--- Material supplied ---

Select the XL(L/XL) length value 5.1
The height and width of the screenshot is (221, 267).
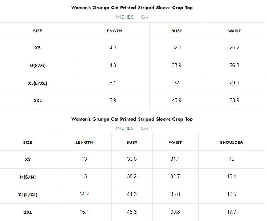tap(113, 83)

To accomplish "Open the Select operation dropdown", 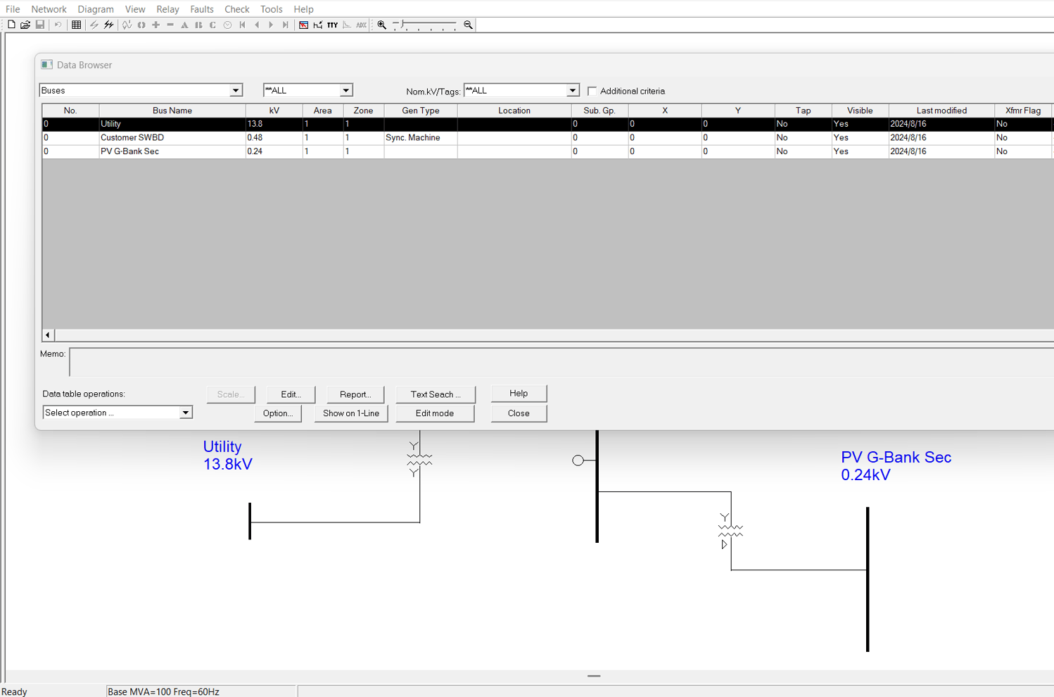I will pos(186,412).
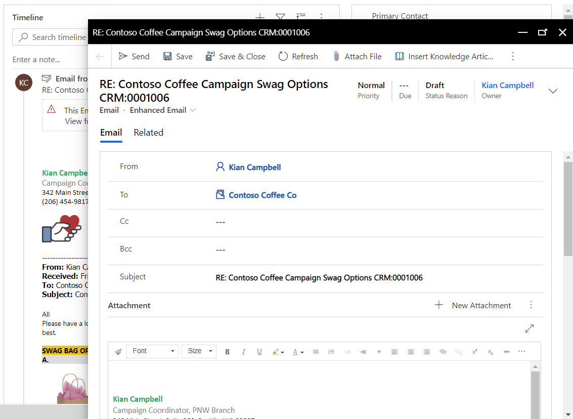Toggle italic formatting in editor
This screenshot has height=419, width=573.
[x=243, y=352]
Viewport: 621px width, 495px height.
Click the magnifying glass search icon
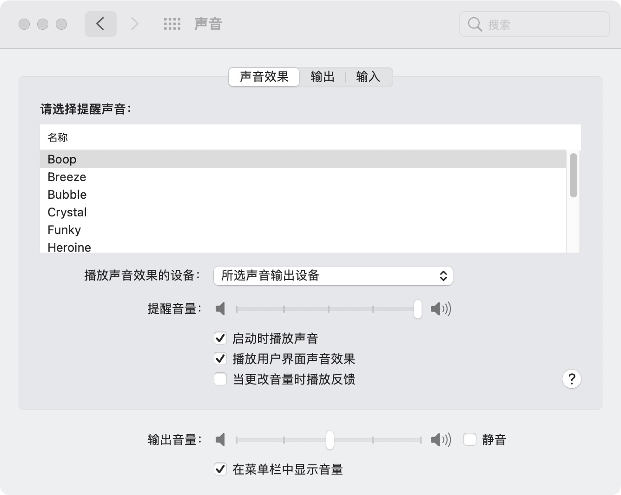pyautogui.click(x=475, y=24)
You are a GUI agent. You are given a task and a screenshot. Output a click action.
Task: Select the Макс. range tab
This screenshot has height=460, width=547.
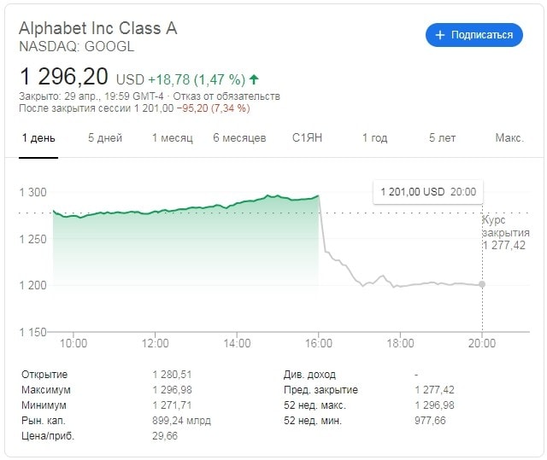(509, 138)
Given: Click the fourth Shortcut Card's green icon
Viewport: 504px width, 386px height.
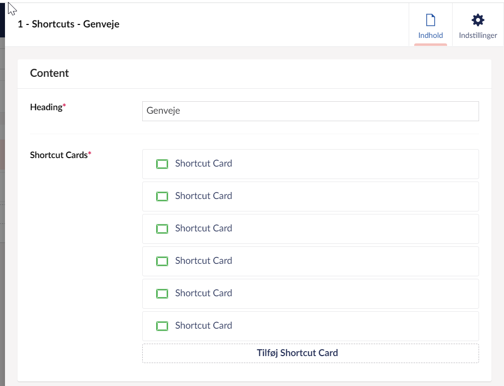Looking at the screenshot, I should pyautogui.click(x=162, y=261).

---

#### Exercise goal
Every line from the one containing "You are a GUI" to the final line of the records should be duplicated exactly; no picture is to be copied.

#### Result for this task
You are a GUI agent. You are given a task and a screenshot. Output a click action.
Task: Select the Макс. range tab
This screenshot has height=460, width=547.
(509, 138)
Given: Click the fourth Shortcut Card's green icon
Viewport: 504px width, 386px height.
Looking at the screenshot, I should pyautogui.click(x=162, y=261).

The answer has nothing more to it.